Tüm bu yıkıma ve yıkımın getirdiği umutsuzluğa verilen cevap size epey tanıdık gelecek. Dönemin alimleri Ibn Teymiyye rehberliğinde, sorunun dinde değil, dinin doğru bir biçimde uygulanmayışında olduğunu iddia ettiler ve bu yönde vaaz vermeye başladılar. O gün bugündür "doğru", "gerçek", "hakiki" İslam'ı arıyoruz.

En basit ifadesiyle, başarıları İslam'a ve başarısızlıkları İslam'ı yanlış uygulayan insanlara yüklemek şeklinde formüle edilebilecek bu asimetrik yaklaşımının kökleri kanımca Hz. Ömer'in Halid bin Velid'i azletmesinde bulunabilir. Rivayet odur ki Hz. Ömer, yapılan fetihlerin Velid sayesinde değil, Allah sayesinde olduğunu göstermek için büyük komutanı azletmiştir.

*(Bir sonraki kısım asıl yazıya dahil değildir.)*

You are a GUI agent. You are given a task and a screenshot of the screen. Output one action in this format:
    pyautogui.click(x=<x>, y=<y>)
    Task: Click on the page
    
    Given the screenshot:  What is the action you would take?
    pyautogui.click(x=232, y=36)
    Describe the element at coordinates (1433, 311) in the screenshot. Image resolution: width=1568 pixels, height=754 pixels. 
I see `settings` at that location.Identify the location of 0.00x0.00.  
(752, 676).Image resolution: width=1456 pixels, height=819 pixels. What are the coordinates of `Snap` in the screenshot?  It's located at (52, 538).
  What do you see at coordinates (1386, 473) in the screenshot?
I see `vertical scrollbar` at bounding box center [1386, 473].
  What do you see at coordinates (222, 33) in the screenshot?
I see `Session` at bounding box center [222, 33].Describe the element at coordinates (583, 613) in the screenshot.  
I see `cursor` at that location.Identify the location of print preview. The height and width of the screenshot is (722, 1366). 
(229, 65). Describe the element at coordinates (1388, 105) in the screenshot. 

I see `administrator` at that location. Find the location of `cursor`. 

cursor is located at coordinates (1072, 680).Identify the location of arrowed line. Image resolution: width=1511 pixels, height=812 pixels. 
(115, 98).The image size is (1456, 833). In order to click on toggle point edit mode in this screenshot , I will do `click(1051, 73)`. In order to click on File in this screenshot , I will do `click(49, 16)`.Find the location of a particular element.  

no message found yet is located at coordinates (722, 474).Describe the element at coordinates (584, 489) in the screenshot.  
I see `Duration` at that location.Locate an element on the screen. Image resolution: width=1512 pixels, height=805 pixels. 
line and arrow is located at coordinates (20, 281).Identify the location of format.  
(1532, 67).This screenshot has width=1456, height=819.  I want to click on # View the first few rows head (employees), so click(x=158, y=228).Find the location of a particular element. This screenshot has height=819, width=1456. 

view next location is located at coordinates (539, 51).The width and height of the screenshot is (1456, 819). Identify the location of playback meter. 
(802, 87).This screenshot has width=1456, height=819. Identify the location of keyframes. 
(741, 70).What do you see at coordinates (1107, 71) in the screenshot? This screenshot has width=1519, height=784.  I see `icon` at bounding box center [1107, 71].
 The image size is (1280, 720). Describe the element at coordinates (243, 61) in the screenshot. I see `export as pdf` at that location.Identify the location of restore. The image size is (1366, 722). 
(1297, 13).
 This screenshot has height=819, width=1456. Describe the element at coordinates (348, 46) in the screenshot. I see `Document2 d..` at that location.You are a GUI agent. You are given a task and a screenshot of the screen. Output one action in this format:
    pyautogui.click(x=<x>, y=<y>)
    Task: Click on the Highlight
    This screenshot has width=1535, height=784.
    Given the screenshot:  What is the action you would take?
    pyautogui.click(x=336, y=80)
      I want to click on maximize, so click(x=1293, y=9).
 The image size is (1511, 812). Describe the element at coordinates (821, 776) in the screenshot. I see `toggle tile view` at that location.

Asimetrik yaklaşım sadece İslam'da değil, diğer dinler de var. Örneğin, Endülüs'ün hızlı bir biçimde fethedilmesini, Müslümanlar İslam'ın doğruluğunun ispatı olarak gördüler, Hıristiyanlar ise bölge halkının Hıristiyanlığı doğru bir biçimde uygulamadığı şeklinde yorumladılar. Aramızdaki fark, onlar bu yaklaşımı 17. yüzyılda terk etmeye başlarken, biz yeniden canlandırıyor, devamında Osmanlı'nın çöküşünü de buna bağlıyorduk.

Sanırım İslam alimlerinin, bu duruma yeni bir cevap aramaya başlamalarının vakti geldi. Çünkü günümüz İslam aleminde bu asimetrik yaklaşım, aklın, sağduyunun ve "Oku!"manın önüne geçmiş durumda. Bir de üzerine "dış mihraklar" da eklenince, içine düştüğümüz durum en nazik biçimde "komik" olarak ifade edilebilir. Eminim varsa öyle mihraklar, şu an bizlere bakıp kahkahalarla gülüyorlardır.